• SELECTED EXCERPT
========

Control this macOS desktop via screenshots, AppleScript, mouse/keyboard automation, OCR/template matching, and verify loops.

SKILL.md

---
name: "mac-gui-control"
description: "Control this macOS desktop via screenshots, AppleScript, mouse/keyboard automation, OCR/template matching, and verify loops."
---

# mac-gui-control

Use this skill to operate this Mac's GUI deliberately: perceive the screen, choose the least fragile control channel, act once, verify, and repeat. Prefer app-native APIs, shell commands, or browser automation when they solve the task cleanly; use GUI control for real desktop surfaces, native dialogs, canvas apps, Electron apps, and visual workflows.

## Machine Profile

This skill is tailored for the current host:

- macOS 11.6.5 Big Sur, Intel x86_64, iMac15,1.
- Built-in Retina 5K display: raw screenshots are 5120x2880.
- Logical desktop bounds are 2560x1440, so default scale is 2x.

========

• STORED DATA
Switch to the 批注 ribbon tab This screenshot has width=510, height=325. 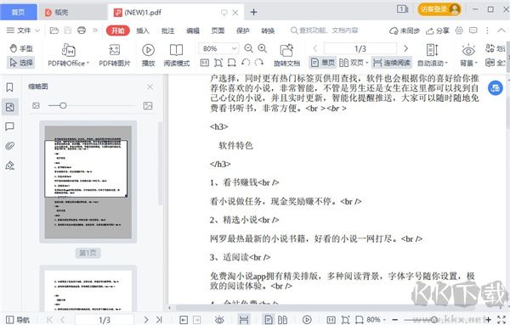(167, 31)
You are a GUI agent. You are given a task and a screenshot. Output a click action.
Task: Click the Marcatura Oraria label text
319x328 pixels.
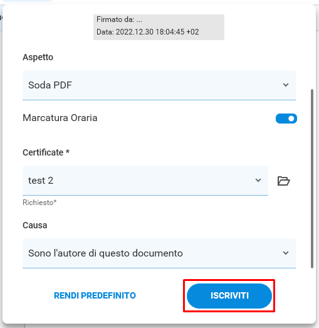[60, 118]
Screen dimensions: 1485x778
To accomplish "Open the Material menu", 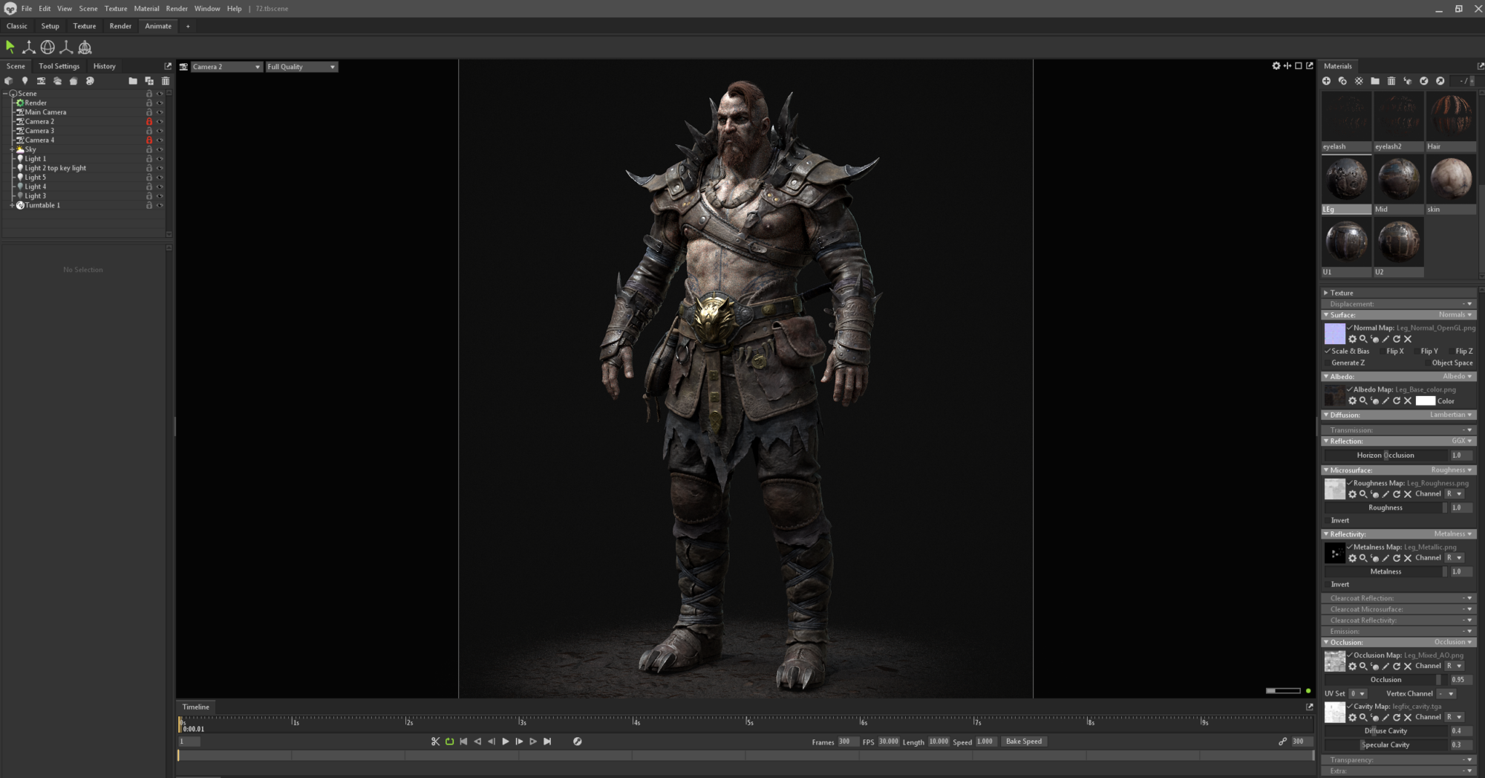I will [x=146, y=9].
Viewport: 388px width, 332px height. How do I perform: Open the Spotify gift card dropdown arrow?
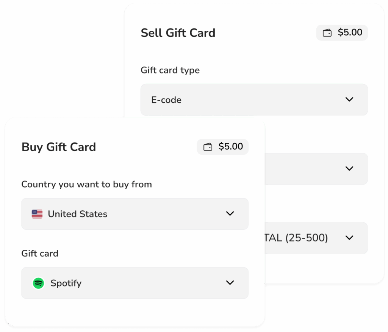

========

• TASK OBJECTIVE
According to the mac-gui-control skill text, what resolution are raw screenshots on the built-in Retina 5K display? These lines are not required for what follows.

• WRITTEN SOLUTION
Raw screenshots are 5120x2880.